- PROBLEM TO SOLVE: Set down the entries once more exactly as they were written.

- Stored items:
########

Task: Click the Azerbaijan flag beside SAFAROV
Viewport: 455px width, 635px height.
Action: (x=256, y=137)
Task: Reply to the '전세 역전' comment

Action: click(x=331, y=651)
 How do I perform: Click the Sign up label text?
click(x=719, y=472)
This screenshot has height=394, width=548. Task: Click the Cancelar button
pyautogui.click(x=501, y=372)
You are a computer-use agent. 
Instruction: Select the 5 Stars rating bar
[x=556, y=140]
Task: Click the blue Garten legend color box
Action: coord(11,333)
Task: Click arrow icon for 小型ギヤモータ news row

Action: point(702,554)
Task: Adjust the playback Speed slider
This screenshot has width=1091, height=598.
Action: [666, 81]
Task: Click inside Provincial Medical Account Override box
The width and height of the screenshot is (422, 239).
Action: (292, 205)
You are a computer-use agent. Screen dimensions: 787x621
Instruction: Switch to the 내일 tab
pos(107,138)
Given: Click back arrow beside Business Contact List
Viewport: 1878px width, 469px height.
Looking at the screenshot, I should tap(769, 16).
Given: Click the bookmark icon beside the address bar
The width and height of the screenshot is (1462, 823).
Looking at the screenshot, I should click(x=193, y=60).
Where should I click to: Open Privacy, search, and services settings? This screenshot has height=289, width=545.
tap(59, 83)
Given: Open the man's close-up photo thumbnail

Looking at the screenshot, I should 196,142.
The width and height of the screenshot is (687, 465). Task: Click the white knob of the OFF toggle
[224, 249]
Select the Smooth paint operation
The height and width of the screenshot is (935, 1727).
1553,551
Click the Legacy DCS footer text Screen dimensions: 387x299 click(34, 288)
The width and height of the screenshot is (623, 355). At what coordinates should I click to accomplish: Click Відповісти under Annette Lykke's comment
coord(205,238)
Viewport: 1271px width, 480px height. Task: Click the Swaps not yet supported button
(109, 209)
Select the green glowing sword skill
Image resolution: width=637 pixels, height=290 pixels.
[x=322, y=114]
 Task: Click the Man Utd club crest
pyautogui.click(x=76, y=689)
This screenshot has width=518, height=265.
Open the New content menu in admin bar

########

- RESULT:
Task: Click the Azerbaijan flag beside SAFAROV
Viewport: 455px width, 635px height.
Action: (x=256, y=137)
Task: Reply to the '전세 역전' comment

Action: click(x=331, y=651)
 How do I perform: Click the Sign up label text?
click(x=719, y=472)
This screenshot has height=394, width=548. Task: Click the Cancelar button
pyautogui.click(x=501, y=372)
You are a computer-use agent. 
Instruction: Select the 5 Stars rating bar
[x=556, y=140]
Task: Click the blue Garten legend color box
Action: coord(11,333)
Task: Click arrow icon for 小型ギヤモータ news row

Action: point(702,554)
Task: Adjust the playback Speed slider
This screenshot has width=1091, height=598.
Action: [666, 81]
Task: Click inside Provincial Medical Account Override box
The width and height of the screenshot is (422, 239).
Action: (292, 205)
You are a computer-use agent. Screen dimensions: 787x621
Instruction: Switch to the 내일 tab
pos(107,138)
Given: Click back arrow beside Business Contact List
Viewport: 1878px width, 469px height.
Looking at the screenshot, I should tap(769, 16).
Given: Click the bookmark icon beside the address bar
The width and height of the screenshot is (1462, 823).
Looking at the screenshot, I should click(x=193, y=60).
Where should I click to: Open Privacy, search, and services settings? This screenshot has height=289, width=545.
tap(59, 83)
Given: Open the man's close-up photo thumbnail

Looking at the screenshot, I should 196,142.
The width and height of the screenshot is (687, 465). Task: Click the white knob of the OFF toggle
[224, 249]
Select the Smooth paint operation
The height and width of the screenshot is (935, 1727).
1553,551
Click the Legacy DCS footer text Screen dimensions: 387x299 click(34, 288)
The width and height of the screenshot is (623, 355). At what coordinates should I click to accomplish: Click Відповісти under Annette Lykke's comment
coord(205,238)
Viewport: 1271px width, 480px height. Task: Click the Swaps not yet supported button
(109, 209)
Select the green glowing sword skill
Image resolution: width=637 pixels, height=290 pixels.
[x=322, y=114]
 Task: Click the Man Utd club crest
pyautogui.click(x=76, y=689)
This screenshot has width=518, height=265.
Open the New content menu in admin bar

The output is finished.